WORK REQUIRED: How many lines in the material below contain the string "will"? Answer with the number alone.

DATA IN THIS EXERCISE:

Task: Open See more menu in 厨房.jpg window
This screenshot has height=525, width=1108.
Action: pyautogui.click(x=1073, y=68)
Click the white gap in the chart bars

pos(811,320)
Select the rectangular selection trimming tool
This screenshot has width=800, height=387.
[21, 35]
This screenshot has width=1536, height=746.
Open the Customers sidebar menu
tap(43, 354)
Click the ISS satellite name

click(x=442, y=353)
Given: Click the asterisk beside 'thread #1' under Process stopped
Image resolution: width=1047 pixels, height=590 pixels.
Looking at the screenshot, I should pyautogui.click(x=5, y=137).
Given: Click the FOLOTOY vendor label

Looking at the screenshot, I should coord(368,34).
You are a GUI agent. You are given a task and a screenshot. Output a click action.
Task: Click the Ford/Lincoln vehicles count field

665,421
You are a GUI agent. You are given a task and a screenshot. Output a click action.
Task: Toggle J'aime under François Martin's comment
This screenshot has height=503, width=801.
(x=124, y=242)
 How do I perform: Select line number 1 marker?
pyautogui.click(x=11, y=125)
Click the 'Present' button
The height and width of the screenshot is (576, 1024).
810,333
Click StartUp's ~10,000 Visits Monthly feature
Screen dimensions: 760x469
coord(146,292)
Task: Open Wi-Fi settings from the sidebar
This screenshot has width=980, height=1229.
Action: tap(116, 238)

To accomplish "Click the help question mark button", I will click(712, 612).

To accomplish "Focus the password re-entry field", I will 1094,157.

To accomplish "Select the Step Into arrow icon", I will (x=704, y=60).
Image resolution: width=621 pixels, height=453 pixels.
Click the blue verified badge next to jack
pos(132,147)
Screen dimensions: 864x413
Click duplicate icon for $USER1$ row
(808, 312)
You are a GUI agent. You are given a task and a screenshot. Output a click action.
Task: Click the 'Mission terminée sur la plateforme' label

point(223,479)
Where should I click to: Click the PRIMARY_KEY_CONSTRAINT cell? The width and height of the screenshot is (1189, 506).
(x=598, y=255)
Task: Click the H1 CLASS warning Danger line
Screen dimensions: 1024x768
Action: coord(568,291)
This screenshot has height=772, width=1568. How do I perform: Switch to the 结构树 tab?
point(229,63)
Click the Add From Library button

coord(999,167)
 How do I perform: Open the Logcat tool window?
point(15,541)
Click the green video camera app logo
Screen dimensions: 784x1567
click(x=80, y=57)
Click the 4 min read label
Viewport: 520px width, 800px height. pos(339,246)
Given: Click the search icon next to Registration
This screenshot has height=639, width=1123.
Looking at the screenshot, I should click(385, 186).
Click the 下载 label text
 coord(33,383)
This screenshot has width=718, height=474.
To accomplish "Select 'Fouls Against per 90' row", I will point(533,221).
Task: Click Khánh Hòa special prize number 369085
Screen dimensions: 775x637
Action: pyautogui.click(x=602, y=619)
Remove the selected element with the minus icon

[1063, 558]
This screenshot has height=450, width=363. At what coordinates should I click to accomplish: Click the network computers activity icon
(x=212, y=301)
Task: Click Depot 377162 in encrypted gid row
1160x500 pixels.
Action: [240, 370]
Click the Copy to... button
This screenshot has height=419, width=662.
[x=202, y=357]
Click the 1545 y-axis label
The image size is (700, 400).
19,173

ANSWER SECTION: 4